Subordinationists sometimes ask, “If the fullness of the triune Godhead is revealed in Christ, what do we say about those passages where Christ is shown submitting to the will of the Father?”  We answer with two observations:  First, submission does not mean inequality.  Second, the Son’s submission to the Father reveals something about God: namely that, incredible as it may sound, one of God’s attributes is humility.
According to most forms of modalism, the names, Father, Son and Spirit are merely “facets”, as it were, of a single “gemstone”.  In this view, God is usually seen as an inscrutable force.  The manifestations of god as father, son or spirit are seen as “ripples on the surface” of god’s “deeper” existence.  The three “persons” of the Godhead are seen as mere “modes” or “temporary “stages” shining forth from God’s essential oneness.  These “modes” or “facets” do not ultimately reveal who God is in His inmost self.  There is thus an inconsistency between who modalists think God is at a deeper level and who they think He has revealed Himself to be on the surface as Father, Son and Holy Spirit.   That is to say, modalism does not believe that the names, Father, Son and Holy Spirit are meant to reveal the fact that, at the very core of His being, God is triune – that he is who he is in loving relation and that he has his being (foundational identity) in communion as one God in three persons. 

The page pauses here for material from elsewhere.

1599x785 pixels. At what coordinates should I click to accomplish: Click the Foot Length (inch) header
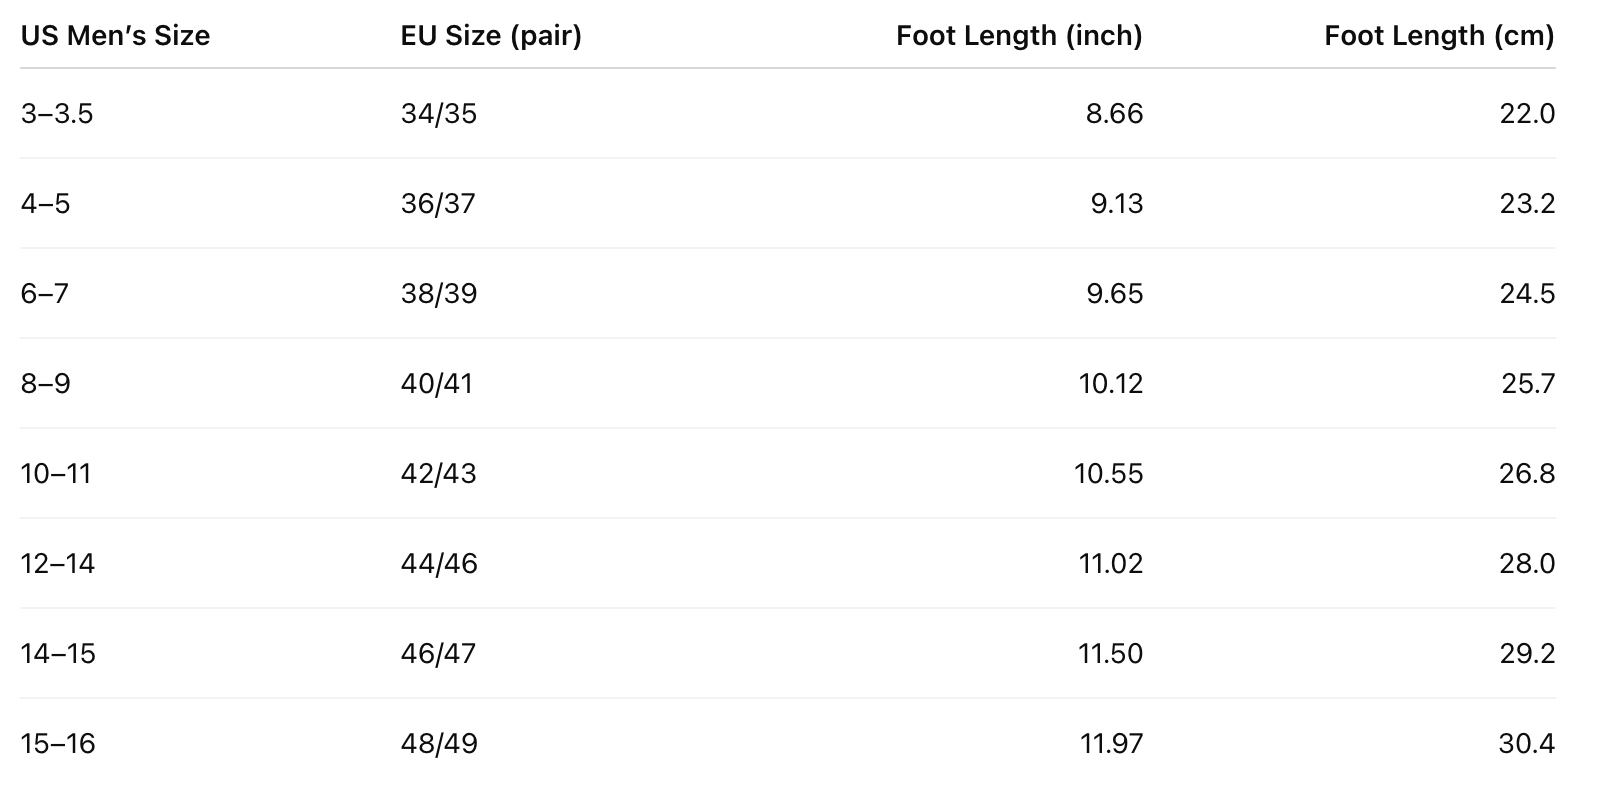[x=1018, y=36]
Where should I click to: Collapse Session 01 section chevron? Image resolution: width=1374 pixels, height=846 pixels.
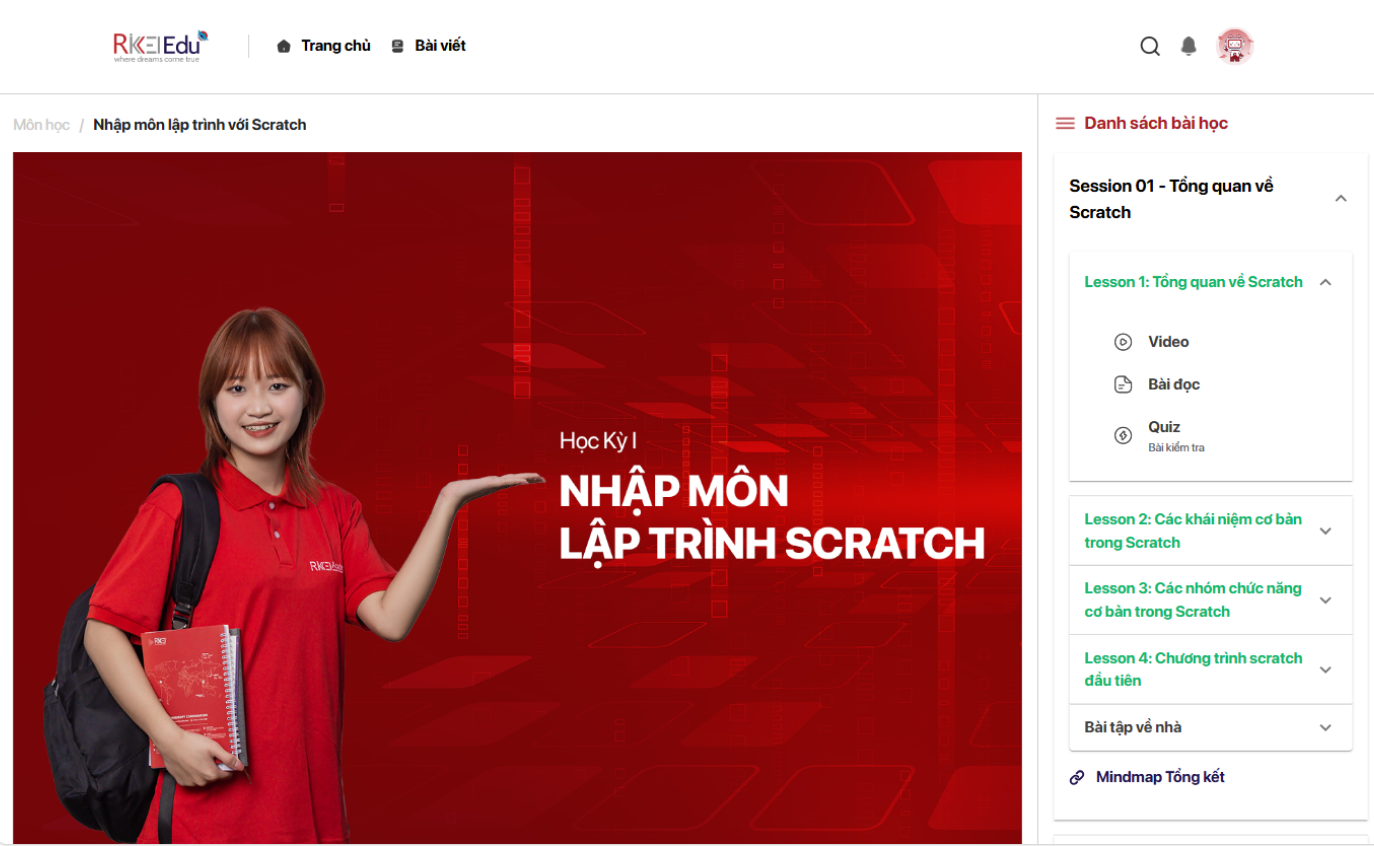pyautogui.click(x=1341, y=199)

Modalists seem to miss the point that the relationship that exists between the Father and the Son in the Spirit is not just a “fling” - some passing phase in the life of God.  Our Father does not just have a relationship with the Son (as though that relationship were something other than God); “God is love”; the Love that produces, defines and sustains this relationship IS the one true God we worship as Father, Son and Holy Spirit.  The love of the triune God is at one and the same time the source the mediator and the power of the Salvation revealed to us in Jesus Christ.
One particularly pernicious form of modalistic unitarianism comes to us today in the form of various anti-trinitaran “oneness” groups.  While their doctrine of God takes on various forms, they generally believe that: 1. There are not three persons in the Godhead but only one.  2. It was a single monad called “the Father” that entered the human life of Jesus.  3.  The “two natures” in Jesus are not human and divine (as the Church has taught for centuries) but the Father (God) and the Son (human nature).  4. The name of the Father, Son and Holy Spirit is: “The Lord Jesus Christ”.  5. When the Bible says that the fullness of the Godhead bodily dwelt in Christ (Col. 2:9) they do not believe the corollary truth - that the Son of God dwelt in the Father as well. 

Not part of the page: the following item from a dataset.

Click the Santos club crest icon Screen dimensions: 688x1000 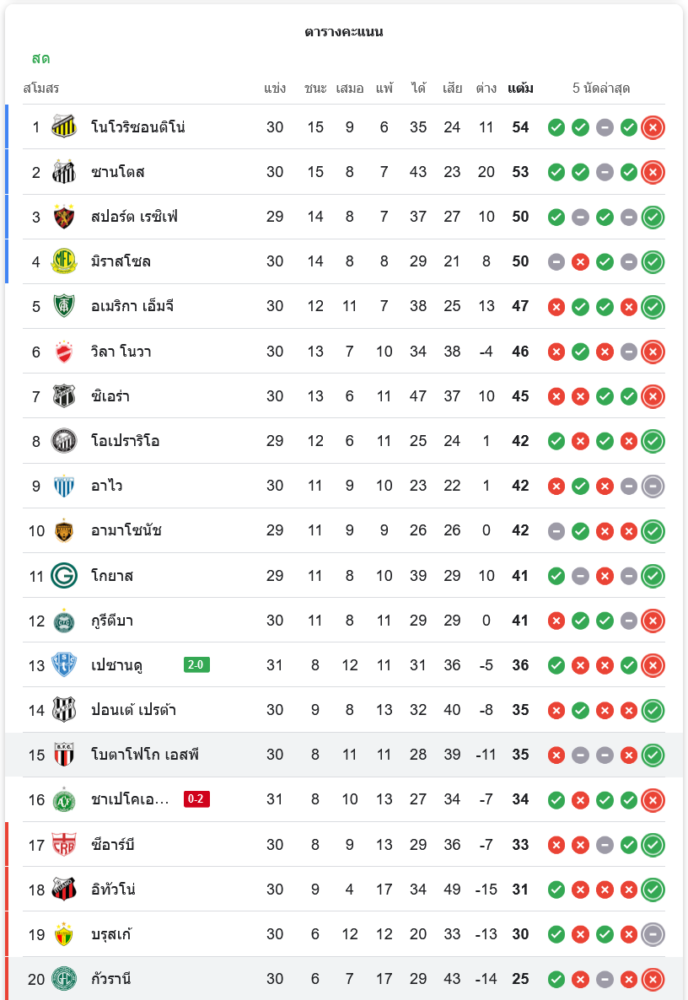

We believe that both are true.  From all eternity the Father, Son and Holy Spirit mutually indwelt one another – one God in three persons.   We are careful, however, not to use the word “person” to refer to an “isolated individual”; we want to say here that scripture leads us to redefine “person” as someone who has their being in a loving relation (of mutual indwelling) with another person.  To affirm three “rugged individuals” on the throne would not be Christianity but tri-theism; we believe that there is only one God. 
When the scripture says that the Father loved the Son and the Son loved the Father it does NOT mean that one “nature” loved another “nature”; natures cannot love natures; only persons can love persons.  Further, when Jesus prayed, he prayed to another person - the Father; he assuredly did not merely engage in a soliloquy with his own higher “divine nature”.  Moreover, it was the Son of God in particular who became incarnate and not the Father or the Holy Spirit.  The unitarian heresy of the various oneness or so-called “Jesus only” movements pose a dangerous deception that usually manifests itself in pride (of their special “revelation knowledge” – a form of gnosticism) and legalism; for example, they (generally) believe in baptismal regeneration – and that too, only under the aegis of their certain particular formula. 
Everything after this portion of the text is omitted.